• Selection:

_ _ _ _ _

Bullmarkets create the impression of infallibility, smugness, invincibility and expansive risk appetite. That’s because erroneous or defective reasoning, beliefs and or strategies will be validated by prices actions regardless of the soundness of the imputed causal relationship. In short, luck determines most of successes.

Yet most will get immersed with self-attribution bias[2], particularly self-serving bias[3], where people attribute successful outcomes to their own skill, but blame unsuccessful outcomes on bad luck.

In convention, many will argue that ‘fundamentals’ will reflect on price actions. Others will argue that chart trends will serve as the critical factors in establishing fundamentals.

Both these groups essentially argue from the perspective of historical determinism, where past performances have been assumed to determine future outcomes.

Black Swan author Nassim Nicolas Taleb exposes the shortcomings of such presumptions; Mr. Taleb writes[4], (emphasis added)

When you look at the past, the past will always be deterministic, since only one single observation took place. Our mind will interpret most events not with the preceding ones in mind, but the following ones. Imagine taking a test knowing the answer. While we know history flows forward, it is difficult to realize that we envision it backwards.

Their fundamental mistake is to overestimate causality and oversimplify market’s actions as easily explainable from superficial perspectives.

Further, these groups will also fall captive to the reflexivity theory where expectations and outcomes would play a critical self-reinforcing feedback mechanism

The aspect where I agree with Mr. George Soros[5] is this theory, (bold emphasis mine)

The structure of events that have no thinking participants is simple: one fact follows another ending in an unending casual chain. The presence of thinking participants complicates the structure of events enormously: the participants thinking affects the course of action and the course of action affects the participants thinking. To make matters worst, participants influence and affect each other. If the participants’ thinking bore some determinate relationship to the facts there would be no problem: the scientific observer could ignore the participants’ thinking and focus on the facts. But the relationship cannot be accurately determined for the simple reason that the participants’ thinking does not relate to facts; it relates to events in which they participate, and these events become facts only after the participants’ thinking has made its impact on them. Thus the causal chain does not lead directly from fact to fact, but from fact to perception and from perception to fact with all kinds of additional connections between participants that are not reflected fully in the facts.

_ _ _ _ _

• Supplied entries:
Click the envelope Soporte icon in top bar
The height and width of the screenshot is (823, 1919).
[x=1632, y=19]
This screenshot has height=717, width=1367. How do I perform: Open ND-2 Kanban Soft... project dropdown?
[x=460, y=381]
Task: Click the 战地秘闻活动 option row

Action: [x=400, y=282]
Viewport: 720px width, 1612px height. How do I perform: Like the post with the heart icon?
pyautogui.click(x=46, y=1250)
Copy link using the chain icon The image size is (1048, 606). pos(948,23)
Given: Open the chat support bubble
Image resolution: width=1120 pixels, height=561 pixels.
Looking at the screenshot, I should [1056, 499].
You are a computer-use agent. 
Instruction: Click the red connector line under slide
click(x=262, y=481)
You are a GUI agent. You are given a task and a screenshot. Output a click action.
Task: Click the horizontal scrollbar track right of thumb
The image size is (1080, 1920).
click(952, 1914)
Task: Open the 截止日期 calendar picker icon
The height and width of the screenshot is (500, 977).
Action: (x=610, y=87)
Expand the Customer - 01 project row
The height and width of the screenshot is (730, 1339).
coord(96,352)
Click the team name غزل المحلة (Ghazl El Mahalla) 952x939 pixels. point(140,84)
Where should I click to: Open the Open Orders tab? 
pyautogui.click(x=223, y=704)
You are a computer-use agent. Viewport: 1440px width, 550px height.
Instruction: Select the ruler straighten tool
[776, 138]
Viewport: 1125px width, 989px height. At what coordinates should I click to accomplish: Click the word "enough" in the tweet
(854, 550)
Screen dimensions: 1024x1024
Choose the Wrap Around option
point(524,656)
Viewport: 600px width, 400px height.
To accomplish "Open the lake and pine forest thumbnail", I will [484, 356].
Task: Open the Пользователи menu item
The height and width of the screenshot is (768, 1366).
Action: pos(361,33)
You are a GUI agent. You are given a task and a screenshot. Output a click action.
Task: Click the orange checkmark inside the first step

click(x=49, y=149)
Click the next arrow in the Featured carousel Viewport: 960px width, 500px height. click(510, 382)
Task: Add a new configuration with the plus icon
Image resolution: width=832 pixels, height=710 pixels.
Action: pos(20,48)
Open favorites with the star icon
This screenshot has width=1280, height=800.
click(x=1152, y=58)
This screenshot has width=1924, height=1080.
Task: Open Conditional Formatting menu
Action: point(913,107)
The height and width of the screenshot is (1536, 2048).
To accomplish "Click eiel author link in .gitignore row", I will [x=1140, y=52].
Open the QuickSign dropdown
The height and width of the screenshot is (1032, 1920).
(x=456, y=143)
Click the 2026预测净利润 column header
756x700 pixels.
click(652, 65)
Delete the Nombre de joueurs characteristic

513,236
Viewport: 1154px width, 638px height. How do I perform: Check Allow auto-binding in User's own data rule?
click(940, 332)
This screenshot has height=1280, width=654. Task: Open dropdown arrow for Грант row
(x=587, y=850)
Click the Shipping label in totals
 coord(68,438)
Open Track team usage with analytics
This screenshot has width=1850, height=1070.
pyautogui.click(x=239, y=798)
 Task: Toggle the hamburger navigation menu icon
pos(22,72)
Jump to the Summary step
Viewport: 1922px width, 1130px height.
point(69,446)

_ _ _ _ _

• Direction:
In the text on bull markets and market reasoning, what does self-serving bias lead people to do?

• Expected answer:
They attribute successful outcomes to their own skill but blame unsuccessful outcomes on bad luck.